Die Staatsanwaltschaft ermittelt gegen Anton Schlecker und weitere Personen wegen des Verdachts auf Bankrott, Untreue und Insolvenzverschleppung. Laut Durchsuchungsbeschluss begannen Anfang 2009 "verdächtige unentgeltliche Vermögensübertragungen auf Familienangehörige": etwa die Übertragung des Familienanwesens in Ehingen im Wert von angeblich 20 Mio. Euro oder das "überhöhte Gehalt an Ehefrau Christa", wie der Spiegel weiter zitierte. Sie soll monatlich 60.000 Euro erhalten haben. Dies sei "angesichts der Ertragssituation nicht angemessen" gewesen.

Vorprüfungen seit Mitte Juni

Die Staatsanwälte kritisierten laut Bericht auch die "besondere Art der Unternehmensfinanzierung": Schlecker hatte demnach außergewöhnlich lange Zahlungsfristen, der Erlös aus bereits verkaufter, aber noch nicht bezahlter Ware diente zur Unternehmensfinanzierung. Dies sei eine Art "Schneeballsystem".

Schlecker habe sich auf Anfrage nicht zu den Vorwürfen äußern wollen, berichtete der Spiegel.

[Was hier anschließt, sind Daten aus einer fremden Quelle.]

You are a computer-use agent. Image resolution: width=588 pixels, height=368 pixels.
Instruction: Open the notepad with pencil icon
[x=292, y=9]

Die Staatsanwaltschaft Stuttgart war am Sonntag nicht für Nachfragen zu erreichen.

Der Durchsuchungsbeschluss war die Grundlage dafür, dass Ermittler vor einem Monat mehr als 20 Wohnungen und Geschäftsräume unter die Lupe nahmen. Bei der Razzia stellten die rund 160 eingesetzten Ermittler umfangreiche Unterlagen und Dateien sicher.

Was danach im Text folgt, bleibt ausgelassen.